Plot: A young man (André Mattoni) suspects that his grandfather’s (Hermann Picha) housekeeper (Rosa Valetti) is trying to kill him to get to his money. So the young man tries to warn his by then isolated grandfather of her machinations by showing him a film. In that film, Tartüff (Emil Jannings) pretends to be a devout priest. He is staying with Herr Orgon (Werner Krauss) and his wife Elmire (Lil Dagover). Elmire is suspicious of Tartüff and his intentions, but Orgon doesn’t want to hear it…

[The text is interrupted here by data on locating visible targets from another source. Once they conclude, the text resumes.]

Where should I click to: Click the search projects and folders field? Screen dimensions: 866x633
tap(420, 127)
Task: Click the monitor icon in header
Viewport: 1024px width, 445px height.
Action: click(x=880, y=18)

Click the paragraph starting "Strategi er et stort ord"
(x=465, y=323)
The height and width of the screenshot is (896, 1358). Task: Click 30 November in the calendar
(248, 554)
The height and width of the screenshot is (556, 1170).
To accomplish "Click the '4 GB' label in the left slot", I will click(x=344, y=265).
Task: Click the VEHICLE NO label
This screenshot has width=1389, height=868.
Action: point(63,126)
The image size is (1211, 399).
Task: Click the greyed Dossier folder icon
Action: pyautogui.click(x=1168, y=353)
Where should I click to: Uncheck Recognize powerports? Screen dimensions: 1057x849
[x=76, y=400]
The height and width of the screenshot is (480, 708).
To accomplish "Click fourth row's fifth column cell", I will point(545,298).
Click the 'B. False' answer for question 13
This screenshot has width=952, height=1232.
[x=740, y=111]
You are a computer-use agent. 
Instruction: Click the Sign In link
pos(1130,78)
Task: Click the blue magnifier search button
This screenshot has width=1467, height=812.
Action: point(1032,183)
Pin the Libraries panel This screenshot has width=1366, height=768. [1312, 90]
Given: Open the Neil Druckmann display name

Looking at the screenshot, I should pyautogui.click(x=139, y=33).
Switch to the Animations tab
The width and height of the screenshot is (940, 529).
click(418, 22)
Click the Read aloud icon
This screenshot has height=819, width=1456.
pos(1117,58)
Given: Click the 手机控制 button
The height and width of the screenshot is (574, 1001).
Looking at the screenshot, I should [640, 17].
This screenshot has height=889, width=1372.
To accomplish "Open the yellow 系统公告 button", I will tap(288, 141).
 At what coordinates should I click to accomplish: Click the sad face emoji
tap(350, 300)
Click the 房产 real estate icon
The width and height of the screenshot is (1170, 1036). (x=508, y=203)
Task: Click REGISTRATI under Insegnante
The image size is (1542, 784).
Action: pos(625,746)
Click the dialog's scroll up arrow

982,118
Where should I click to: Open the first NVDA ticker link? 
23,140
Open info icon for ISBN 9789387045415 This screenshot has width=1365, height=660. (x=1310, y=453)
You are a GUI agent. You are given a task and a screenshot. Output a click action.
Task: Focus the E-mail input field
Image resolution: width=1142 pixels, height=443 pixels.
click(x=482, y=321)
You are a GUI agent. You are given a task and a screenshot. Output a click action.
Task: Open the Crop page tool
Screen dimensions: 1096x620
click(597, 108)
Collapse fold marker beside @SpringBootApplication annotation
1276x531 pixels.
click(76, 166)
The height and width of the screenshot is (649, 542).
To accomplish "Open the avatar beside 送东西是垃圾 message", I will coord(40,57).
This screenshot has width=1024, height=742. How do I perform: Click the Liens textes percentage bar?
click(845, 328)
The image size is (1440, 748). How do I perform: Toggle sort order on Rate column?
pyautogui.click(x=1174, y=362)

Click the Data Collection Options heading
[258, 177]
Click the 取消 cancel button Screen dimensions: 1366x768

Herr Tartüff is an enjoyable film and Becce’s music is really quite something. I wouldn’t have needed the entire thing to be longer than it was, but I had a good time throughout.
Alan (Hans Heinrich von Twardowski) and Francis (Friedrich Feher) visit the fair where they see the show of Dr. Caligari (Werner Krauss). Caligari is a hypnotist who shows off a somnambulist, Cesare (Conrad Veidt). After Caligari wakes Cesare from his sleep, Cesare predicts the future. In this case specifically, he predicts Alan’s death. The very next day Alan is dead, and Francis is deeply suspicious of Cesare.
The Cabinet of Dr. Caligari is a pretty astonishing film and the combination of this film with Cameron Carpenter and his music really was the perfect storm, making this event a perfectly stylish evening.
The Doorman (Emil Jannings) has been working in the big hotel for a very long time and he takes a lot of pride in his job. But he is also getting old. After carrying a particularly heavy suitcase, he has to take a break – which the Hotel Manager (Hans Unterkircher) sees. He decides that the Doorman isn’t up to the task anymore and that he should do something less strenuous, so he makes him washroom clerk. But the Doorman can’t handle the demotion this means and starts to unravel.
The last F.W. Murnau/Emil Jannings cooperation I saw (Faust) already blew me away, but this film blew me even further (I should make a project or something of watching all their stuff). Both the story and Jannings’ acting had me completely in their grip and I could still cry when I think about it.